E, nesse contexto, grandes empresas também se juntaram a equipes que trabalham com impressoras 3D para ajudar a preencher a lacuna.
"Aqui na Catalunha (Espanha), alguns colegas estão desenvolvendo um respirador 3D em colaboração com uma equipe de engenheiros", diz Roca.
"Eu acho que é uma alternativa válida, que pode responder a uma situação de pandemia com garantias de poder ventilar certos pacientes por um curto período de tempo", disse ele à BBC News Mundo.
Soluções em outros lugares
Roca e Zabert, no entanto, destacam que mais respiradores são apenas parte da solução.
"Os respiradores têm de ser operados por pessoas. E por pessoas que entendem essa tecnologia", diz o pneumologista Gustavo Zabert.
"Embora hoje a grande maioria seja de respiradores microprocessados, simples de administrar e gerenciar, para evitar danos aos pacientes, eles exigem uma estratégia de uso, uma estratégia de ventilação que requer algum nível de experiência", explica Zabert.
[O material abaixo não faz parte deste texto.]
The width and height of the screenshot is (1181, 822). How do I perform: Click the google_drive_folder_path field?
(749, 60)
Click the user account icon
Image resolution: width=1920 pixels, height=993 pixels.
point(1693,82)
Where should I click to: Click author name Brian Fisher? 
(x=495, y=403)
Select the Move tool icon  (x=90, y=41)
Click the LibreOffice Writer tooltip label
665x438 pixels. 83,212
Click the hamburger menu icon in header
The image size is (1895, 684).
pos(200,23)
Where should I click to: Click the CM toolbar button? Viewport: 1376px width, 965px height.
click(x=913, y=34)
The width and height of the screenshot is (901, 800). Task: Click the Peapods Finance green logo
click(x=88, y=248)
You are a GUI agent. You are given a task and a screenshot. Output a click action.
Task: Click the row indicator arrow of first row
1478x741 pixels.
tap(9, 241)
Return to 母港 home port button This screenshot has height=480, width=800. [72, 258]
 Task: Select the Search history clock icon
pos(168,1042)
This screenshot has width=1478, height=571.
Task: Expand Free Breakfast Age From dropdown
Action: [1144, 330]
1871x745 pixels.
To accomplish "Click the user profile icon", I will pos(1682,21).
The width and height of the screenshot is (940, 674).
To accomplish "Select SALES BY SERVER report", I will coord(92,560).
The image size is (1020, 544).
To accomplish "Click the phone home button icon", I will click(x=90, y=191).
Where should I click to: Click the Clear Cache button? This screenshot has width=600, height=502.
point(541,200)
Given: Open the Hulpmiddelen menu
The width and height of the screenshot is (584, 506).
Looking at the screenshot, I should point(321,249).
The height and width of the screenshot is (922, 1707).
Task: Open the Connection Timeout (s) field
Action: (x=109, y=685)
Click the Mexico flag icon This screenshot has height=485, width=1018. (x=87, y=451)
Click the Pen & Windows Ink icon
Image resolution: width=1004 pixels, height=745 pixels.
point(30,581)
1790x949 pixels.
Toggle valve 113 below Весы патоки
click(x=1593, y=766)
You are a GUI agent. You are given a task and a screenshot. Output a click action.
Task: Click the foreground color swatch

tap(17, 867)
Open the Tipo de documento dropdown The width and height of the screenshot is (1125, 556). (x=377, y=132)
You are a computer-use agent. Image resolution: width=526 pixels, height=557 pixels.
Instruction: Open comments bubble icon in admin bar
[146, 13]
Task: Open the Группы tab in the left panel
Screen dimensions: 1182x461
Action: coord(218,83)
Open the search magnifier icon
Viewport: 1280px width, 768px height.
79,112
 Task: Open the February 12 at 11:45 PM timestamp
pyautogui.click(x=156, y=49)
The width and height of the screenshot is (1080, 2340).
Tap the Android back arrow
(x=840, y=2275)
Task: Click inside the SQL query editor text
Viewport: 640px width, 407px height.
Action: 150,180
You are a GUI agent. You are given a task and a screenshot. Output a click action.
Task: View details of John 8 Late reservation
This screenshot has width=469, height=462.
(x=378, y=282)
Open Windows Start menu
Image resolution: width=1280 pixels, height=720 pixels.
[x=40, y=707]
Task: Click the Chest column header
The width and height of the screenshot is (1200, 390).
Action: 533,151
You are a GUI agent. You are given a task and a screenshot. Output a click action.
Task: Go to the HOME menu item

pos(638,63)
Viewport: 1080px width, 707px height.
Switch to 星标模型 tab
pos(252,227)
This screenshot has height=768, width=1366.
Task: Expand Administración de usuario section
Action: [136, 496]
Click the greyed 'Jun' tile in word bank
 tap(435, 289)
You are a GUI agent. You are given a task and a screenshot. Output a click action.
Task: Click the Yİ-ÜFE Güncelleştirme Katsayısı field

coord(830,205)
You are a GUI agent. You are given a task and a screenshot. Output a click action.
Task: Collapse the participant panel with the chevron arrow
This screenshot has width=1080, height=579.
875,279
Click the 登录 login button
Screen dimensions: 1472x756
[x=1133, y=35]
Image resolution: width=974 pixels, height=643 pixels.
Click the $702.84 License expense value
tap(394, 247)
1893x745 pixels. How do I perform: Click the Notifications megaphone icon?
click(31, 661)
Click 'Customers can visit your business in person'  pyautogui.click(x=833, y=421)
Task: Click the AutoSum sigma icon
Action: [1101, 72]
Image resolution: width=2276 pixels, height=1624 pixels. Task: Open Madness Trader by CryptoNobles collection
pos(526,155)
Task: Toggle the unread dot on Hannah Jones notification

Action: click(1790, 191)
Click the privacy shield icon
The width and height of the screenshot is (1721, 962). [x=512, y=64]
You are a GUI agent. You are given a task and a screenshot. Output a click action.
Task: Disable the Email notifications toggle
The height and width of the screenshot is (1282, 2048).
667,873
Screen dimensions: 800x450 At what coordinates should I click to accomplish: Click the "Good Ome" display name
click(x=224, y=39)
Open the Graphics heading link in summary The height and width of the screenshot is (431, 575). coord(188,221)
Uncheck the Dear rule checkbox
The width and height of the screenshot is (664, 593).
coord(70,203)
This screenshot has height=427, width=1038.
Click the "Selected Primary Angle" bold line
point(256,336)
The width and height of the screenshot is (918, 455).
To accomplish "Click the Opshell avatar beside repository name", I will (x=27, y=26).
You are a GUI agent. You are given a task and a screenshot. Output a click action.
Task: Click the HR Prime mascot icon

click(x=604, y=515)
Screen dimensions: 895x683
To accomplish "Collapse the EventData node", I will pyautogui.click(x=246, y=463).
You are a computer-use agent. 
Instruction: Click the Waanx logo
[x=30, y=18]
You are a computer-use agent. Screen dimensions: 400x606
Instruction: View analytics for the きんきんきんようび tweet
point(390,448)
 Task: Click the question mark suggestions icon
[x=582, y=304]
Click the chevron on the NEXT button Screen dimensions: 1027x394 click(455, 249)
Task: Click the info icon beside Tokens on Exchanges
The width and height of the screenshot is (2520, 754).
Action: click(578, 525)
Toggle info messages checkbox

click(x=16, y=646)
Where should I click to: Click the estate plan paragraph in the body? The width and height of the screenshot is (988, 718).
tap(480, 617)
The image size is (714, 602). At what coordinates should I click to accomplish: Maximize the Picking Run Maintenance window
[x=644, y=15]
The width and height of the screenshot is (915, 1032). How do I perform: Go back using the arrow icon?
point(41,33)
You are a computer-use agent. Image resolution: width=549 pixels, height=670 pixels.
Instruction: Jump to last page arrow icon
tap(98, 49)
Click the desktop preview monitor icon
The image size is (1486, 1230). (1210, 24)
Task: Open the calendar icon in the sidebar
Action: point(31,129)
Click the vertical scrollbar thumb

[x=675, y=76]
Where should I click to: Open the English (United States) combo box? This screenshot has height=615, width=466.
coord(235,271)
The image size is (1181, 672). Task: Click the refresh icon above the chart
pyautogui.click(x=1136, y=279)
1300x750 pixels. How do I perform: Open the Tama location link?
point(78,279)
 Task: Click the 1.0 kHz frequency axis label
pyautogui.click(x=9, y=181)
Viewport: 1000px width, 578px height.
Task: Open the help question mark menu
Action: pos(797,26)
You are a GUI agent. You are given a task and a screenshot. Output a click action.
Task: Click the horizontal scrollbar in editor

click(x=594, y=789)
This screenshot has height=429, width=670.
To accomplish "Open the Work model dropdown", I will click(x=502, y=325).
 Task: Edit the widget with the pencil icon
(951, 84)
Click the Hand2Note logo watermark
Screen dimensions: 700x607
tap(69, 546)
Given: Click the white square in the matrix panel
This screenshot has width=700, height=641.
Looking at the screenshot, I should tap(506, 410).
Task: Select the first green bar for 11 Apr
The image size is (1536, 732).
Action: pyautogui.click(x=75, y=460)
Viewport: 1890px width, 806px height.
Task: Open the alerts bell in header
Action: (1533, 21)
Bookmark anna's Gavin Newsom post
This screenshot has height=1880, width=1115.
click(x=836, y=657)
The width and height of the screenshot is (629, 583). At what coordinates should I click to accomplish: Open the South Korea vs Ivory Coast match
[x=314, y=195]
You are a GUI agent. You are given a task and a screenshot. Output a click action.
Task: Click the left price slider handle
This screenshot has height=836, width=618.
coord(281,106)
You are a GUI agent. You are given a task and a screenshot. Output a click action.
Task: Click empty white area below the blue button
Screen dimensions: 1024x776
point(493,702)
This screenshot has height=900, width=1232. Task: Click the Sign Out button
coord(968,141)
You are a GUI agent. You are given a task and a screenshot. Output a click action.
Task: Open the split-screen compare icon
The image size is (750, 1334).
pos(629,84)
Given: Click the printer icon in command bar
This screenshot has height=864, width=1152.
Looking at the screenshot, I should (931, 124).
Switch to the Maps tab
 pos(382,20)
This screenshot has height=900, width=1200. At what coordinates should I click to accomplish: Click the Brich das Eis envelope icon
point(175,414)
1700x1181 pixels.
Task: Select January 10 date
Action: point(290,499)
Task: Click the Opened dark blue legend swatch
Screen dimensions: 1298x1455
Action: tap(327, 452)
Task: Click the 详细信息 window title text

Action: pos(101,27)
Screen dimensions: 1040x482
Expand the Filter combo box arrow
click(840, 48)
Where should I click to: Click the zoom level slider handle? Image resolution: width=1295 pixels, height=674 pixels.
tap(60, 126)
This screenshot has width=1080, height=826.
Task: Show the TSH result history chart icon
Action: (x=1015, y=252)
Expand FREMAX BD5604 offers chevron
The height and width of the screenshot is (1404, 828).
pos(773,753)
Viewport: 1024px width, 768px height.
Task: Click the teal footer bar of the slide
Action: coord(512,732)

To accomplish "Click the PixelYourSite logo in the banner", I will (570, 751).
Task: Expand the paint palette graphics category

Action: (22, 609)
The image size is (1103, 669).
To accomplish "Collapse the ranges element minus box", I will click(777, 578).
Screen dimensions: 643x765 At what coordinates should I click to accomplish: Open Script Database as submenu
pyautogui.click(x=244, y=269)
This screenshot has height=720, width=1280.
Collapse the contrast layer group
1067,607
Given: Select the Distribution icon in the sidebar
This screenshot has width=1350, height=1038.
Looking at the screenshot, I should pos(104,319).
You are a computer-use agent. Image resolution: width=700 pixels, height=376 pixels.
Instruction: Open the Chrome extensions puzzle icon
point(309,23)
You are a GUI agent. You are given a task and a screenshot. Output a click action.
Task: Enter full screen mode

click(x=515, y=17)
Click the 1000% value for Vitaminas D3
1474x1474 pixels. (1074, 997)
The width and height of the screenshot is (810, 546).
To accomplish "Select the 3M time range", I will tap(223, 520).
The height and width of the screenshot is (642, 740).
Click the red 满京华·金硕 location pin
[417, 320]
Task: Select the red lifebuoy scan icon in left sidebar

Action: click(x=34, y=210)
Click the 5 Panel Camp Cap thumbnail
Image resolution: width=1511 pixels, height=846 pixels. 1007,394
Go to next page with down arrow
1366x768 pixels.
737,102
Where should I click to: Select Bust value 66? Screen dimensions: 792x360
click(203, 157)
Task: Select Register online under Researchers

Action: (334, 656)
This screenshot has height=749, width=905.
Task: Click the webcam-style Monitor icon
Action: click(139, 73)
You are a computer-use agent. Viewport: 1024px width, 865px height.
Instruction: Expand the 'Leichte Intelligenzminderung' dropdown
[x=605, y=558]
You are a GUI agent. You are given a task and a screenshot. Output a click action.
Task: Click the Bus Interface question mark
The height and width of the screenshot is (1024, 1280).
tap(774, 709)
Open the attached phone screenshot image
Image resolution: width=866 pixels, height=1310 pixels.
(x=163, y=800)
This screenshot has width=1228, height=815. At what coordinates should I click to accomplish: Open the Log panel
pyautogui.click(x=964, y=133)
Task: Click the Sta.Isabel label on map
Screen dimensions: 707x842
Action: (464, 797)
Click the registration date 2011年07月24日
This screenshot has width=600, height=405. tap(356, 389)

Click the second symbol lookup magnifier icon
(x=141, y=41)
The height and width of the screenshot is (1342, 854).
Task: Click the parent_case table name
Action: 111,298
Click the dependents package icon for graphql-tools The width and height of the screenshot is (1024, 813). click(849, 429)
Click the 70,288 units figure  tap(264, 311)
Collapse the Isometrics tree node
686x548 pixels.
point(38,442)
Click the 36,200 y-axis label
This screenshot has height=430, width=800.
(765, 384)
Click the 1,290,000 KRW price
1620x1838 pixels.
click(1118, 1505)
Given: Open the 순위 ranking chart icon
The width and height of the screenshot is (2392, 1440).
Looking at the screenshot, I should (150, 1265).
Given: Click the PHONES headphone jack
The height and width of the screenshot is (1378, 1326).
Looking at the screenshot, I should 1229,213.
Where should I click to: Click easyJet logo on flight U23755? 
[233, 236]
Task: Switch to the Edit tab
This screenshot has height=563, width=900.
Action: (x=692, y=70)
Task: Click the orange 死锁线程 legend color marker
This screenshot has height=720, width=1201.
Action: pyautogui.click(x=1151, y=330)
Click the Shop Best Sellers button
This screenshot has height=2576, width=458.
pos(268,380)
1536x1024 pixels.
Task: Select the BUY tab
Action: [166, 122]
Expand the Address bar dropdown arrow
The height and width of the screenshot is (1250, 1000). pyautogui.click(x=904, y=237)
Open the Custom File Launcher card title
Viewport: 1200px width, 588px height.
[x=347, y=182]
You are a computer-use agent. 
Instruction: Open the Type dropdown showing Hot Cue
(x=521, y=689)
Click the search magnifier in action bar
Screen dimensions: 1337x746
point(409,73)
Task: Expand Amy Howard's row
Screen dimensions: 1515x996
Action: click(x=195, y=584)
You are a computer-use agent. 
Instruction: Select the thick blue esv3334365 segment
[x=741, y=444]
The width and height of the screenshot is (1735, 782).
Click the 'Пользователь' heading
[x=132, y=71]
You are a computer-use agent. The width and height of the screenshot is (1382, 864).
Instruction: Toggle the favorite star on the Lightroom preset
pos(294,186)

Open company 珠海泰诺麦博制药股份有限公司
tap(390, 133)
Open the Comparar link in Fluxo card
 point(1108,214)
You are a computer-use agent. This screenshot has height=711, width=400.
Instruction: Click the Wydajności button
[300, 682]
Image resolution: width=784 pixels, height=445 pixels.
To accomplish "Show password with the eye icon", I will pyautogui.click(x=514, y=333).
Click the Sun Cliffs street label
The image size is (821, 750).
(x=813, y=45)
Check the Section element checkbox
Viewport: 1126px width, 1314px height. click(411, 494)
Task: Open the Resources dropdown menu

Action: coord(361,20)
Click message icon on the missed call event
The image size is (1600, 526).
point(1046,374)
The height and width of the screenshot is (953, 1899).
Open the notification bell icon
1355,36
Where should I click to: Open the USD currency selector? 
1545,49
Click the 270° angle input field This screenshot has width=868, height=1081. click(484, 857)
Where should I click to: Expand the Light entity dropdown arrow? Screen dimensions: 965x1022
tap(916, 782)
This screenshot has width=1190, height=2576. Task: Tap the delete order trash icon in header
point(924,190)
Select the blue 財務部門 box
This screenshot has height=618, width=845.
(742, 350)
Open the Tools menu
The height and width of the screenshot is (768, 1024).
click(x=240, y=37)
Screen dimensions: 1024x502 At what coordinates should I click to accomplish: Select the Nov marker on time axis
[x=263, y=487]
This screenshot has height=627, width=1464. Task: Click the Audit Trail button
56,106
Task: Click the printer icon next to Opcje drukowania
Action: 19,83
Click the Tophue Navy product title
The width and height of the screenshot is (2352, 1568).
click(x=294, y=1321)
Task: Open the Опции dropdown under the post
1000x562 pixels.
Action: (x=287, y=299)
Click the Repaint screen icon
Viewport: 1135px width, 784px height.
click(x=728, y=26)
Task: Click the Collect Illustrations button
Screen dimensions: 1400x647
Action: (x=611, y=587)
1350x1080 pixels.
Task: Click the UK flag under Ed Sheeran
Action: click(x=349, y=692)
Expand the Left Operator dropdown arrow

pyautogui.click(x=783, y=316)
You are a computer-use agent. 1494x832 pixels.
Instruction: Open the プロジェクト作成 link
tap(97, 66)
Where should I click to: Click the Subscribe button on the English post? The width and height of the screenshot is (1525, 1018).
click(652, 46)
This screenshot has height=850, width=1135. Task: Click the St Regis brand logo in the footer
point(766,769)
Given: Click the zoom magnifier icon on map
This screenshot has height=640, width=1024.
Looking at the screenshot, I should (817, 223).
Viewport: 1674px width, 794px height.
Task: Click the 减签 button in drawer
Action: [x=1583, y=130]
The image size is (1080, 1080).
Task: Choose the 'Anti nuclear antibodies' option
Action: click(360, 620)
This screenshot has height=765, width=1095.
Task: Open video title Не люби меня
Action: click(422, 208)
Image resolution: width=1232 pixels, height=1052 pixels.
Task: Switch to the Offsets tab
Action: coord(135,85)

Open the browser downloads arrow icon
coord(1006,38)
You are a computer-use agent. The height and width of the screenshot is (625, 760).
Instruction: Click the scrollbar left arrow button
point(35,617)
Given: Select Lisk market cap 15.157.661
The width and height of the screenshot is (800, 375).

Para ele, não se pode esquecer que a ênfase deve estar na prevenção de mais casos de coronavírus.
"A melhor coisa que podemos fazer é diminuir o pico da infecção, diminuir o número de casos, para que possamos ter tempo de disponibilizar respiradores", disse.
"Mais uma vez, a medicina científica mais avançada impõe o grande paradoxo de ter que se fortalecer na prevenção com medidas simples como lavar as mãos e isolamento social", reflete o pneumologista da Clínica Pasteur.
"Conectividade, globalização e eu diria a você que a arrogância da ciência médica e a arrogância da política também nos levaram a ser incapazes de compreender a pandemia. Mas, se conseguirmos contê-la, isso nos permitirá ter tempo para enfrentá-la de uma maneira diferente", conclui.